Our collection schema is as follows:
customerId – int(10000)
productId – int(1000000)
quantity – int(100000)
orderDate – date()
textField – string
We use customerId as the shard key for elastic clusters. A shard key is a required field in your JSON documents in sharded collections that elastic clusters use to distribute read and write traffic to the matching shard.
We use the following secondary indexes:
To test performance across the various clusters, we used the following test configurations:
Infrastructure – One Amazon DocumentDB instance-based cluster and five elastic clusters (with 1, 2, 4, 8, and 16 shards, respectively)
Benchmark duration – 300 seconds
Batch size – 1,000
Concurrency – 128 for the 1-shard and 2-shard elastic clusters, 128 for the instance-based cluster, 256 for the 4-shard elastic cluster, 512 for the 8-shard elastic cluster, and 1,024 for the 16-shard elastic cluster
In the following sections, we detail the steps to set up the client environment and run the benchmark on instance-based and elastic clusters.
Set up the client environment
For our tests, we used an m6i.24xlarge Amazon Elastic Compute Cloud (Amazon EC2) instance with 96 vCPUs and 37.5 Gbps network bandwidth as the client to ensure the benchmark client doesn’t become a bottleneck. The client machine used to run the application must meet the following prerequisites:
Python 3.7+, pymongo
Mongo shell
To configure and use the application, perform the following actions:
Clone the GitHub repo on the client:
Download the Amazon DocumentDB Certificate Authority (CA) certificate required to authenticate to your cluster:
Run the benchmark on the Amazon DocumentDB instance-based cluster
We configured an instance-based Amazon DocumentDB cluster with a primary and a replica instance. We chose db.r6g.8xlarge instances with 32 vCPUs for the instance type and Amazon DocumentDB engine version 5.0. The application was run with a concurrency of 128 client processes and a batch size of 1,000 for 5 minutes. See the following code:
To configure an instance-based Amazon DocumentDB cluster, refer to Creating an Amazon DocumentDB cluster.

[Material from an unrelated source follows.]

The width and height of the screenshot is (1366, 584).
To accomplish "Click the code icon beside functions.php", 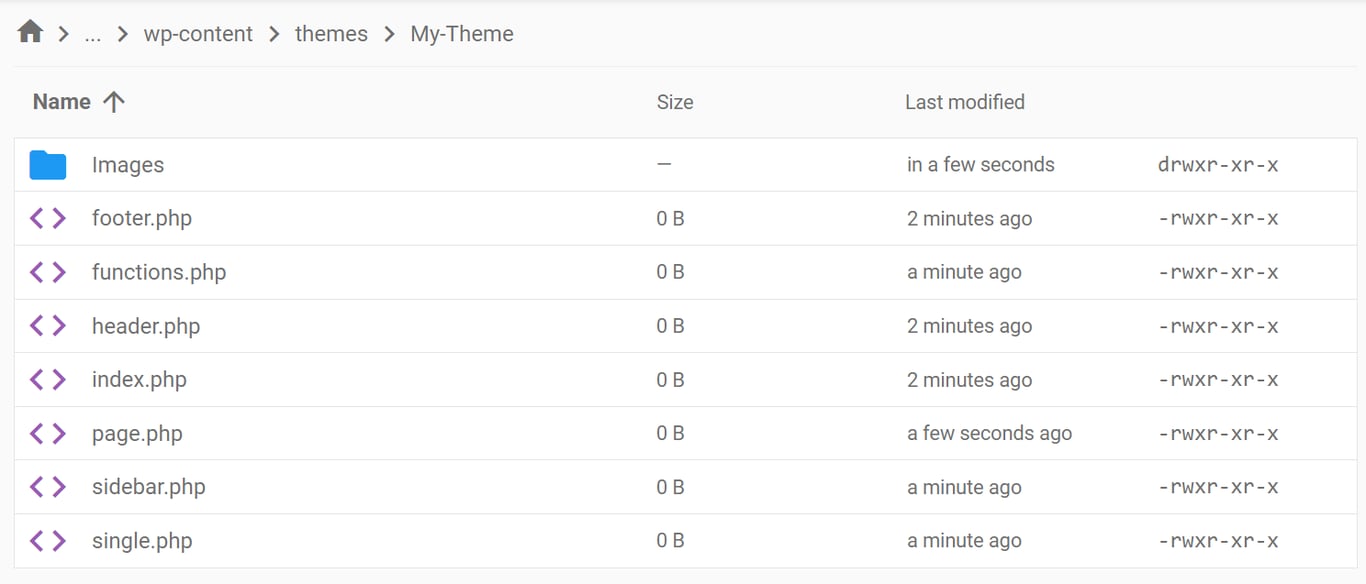I will tap(46, 271).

Run the benchmark on the Amazon DocumentDB elastic clusters
We configured five elastic clusters with 1, 2, 4, 8, and 16 shards, respectively, each with 32 vCPU shard capacity. The application was run with a batch size of 1,000 for 5 minutes while varying the concurrency on each elastic cluster. For the elastic clusters, we specify the parameter –shard to ensure a sharded collection is created using field customerId as the shard key. See the following code:
To configure an Amazon DocumentDB elastic cluster, refer to Create an elastic cluster.
Results
The benchmark results are the following:
Cluster
instance
elastic-1
elastic-2
elastic-4
elastic-8
elastic-16
Client Processes
128
128
128
256
512
1,024
Throughput (inserts per sec)
98,319
80,216
151,159
284,208
602,255
1,215,902
In the following graph, the x-axis represents the Amazon DocumentDB instance-based cluster and the various elastic cluster configurations with their respective concurrency (client processes). The y-axis represents the transaction throughput in inserts per second.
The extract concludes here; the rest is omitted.